La riforma del rdc prevede che siano i comuni a farsi carico delle persone alle quali sarà tolto il rdc.  A Malaguernera sembra un “elegante modo di scarico di responsabilità del governo nei confronti dei comuni ed in particolare dei sindaci e dei pochi assistenti sociali spesso anche precari, in servizio nei servizi sociali dei comuni”.

Ma come faranno i comuni a farsi carico di un problema simile se si vedono tagliare da Regione e Stato risorse da destinare ai servizi sociali?  E’, questa, la domanda che si pone il segretario provinciale ennese della Cgil.  Si capisce che è una domanda retorica perché i comuni difficilmente ce la faranno a fronteggiare una complessa situazione di disagio sociale che verrà determinarsi   con il taglio del rec.
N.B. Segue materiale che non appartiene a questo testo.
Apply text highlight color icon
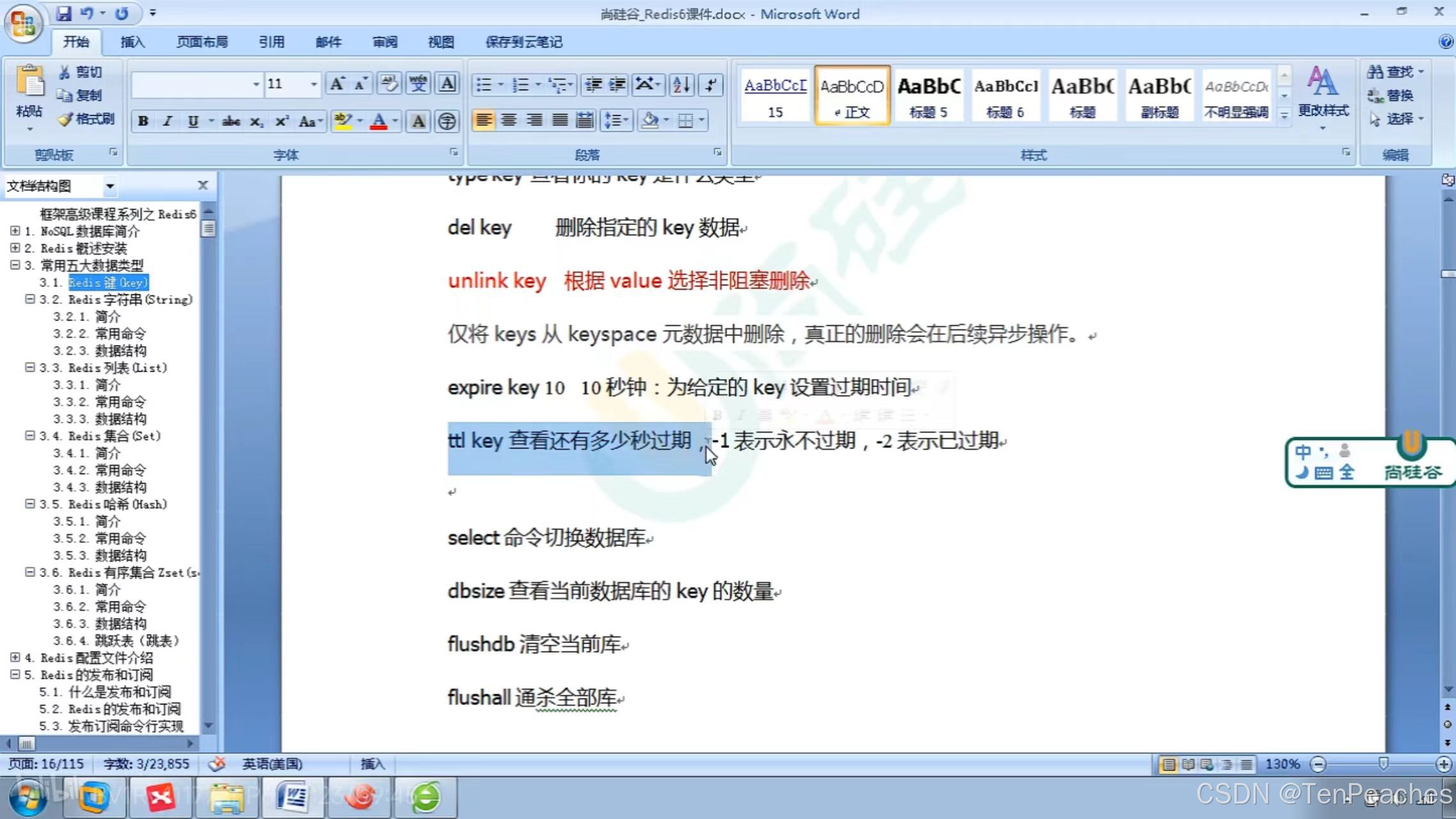The height and width of the screenshot is (819, 1456). (x=343, y=121)
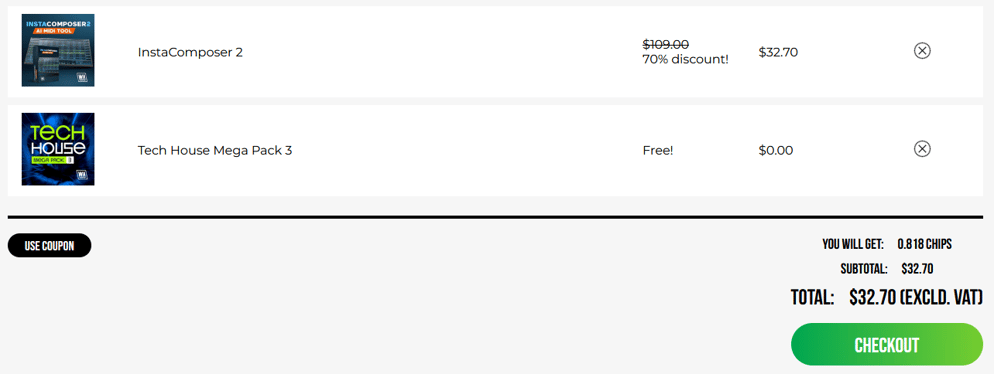Select the Free! label for Tech House

click(x=657, y=151)
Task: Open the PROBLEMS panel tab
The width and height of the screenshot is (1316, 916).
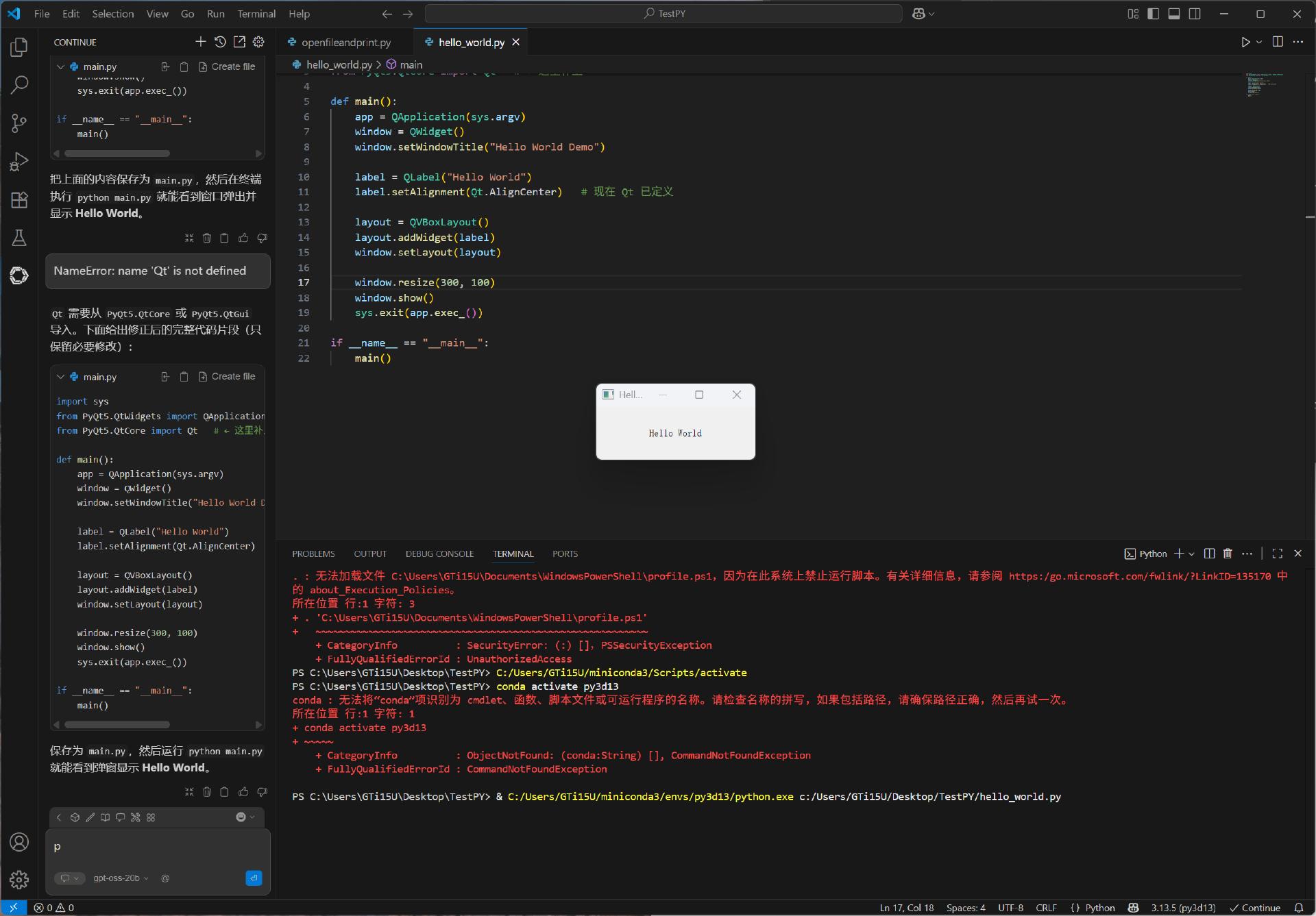Action: [x=313, y=554]
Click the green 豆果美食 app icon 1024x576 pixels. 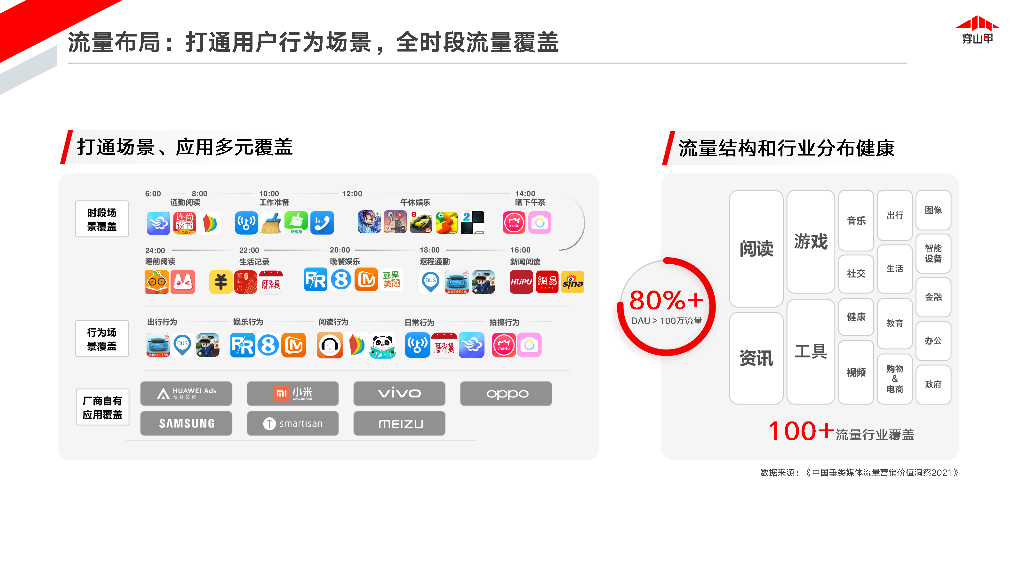[x=392, y=280]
Sono 169 mila le persone tra i 18 e i 59 anni, indipendentemente della loro situazione sociale o della loro vulnerabilità, che, essendo considerate potenzialmente occupabili, non avranno più diritto al rdc.   Per la Cgil ennese, “il rdc era un ottimo provvedimento di lotta alla povertà che andava rivisto, ma non annullato”.

Un’ulteriore proroga del rdc sarebbe stata necessaria, secondo Malaguarnera, “per programmare con criterio le alternative e per potenziare e rafforzare anche con assunzioni, quei servizi sociali che ogni giorno lavorano a stretto contatto con i più deboli e con i più fragili, rischiando spesso la propria incolumità”.

Tra le alternative al rdc alle quali pensa Malaguarnera non c’è la carta sociale, alla quale invece pensa il governo Meloni, ritenuta “un’offesa alla dignità delle persone”.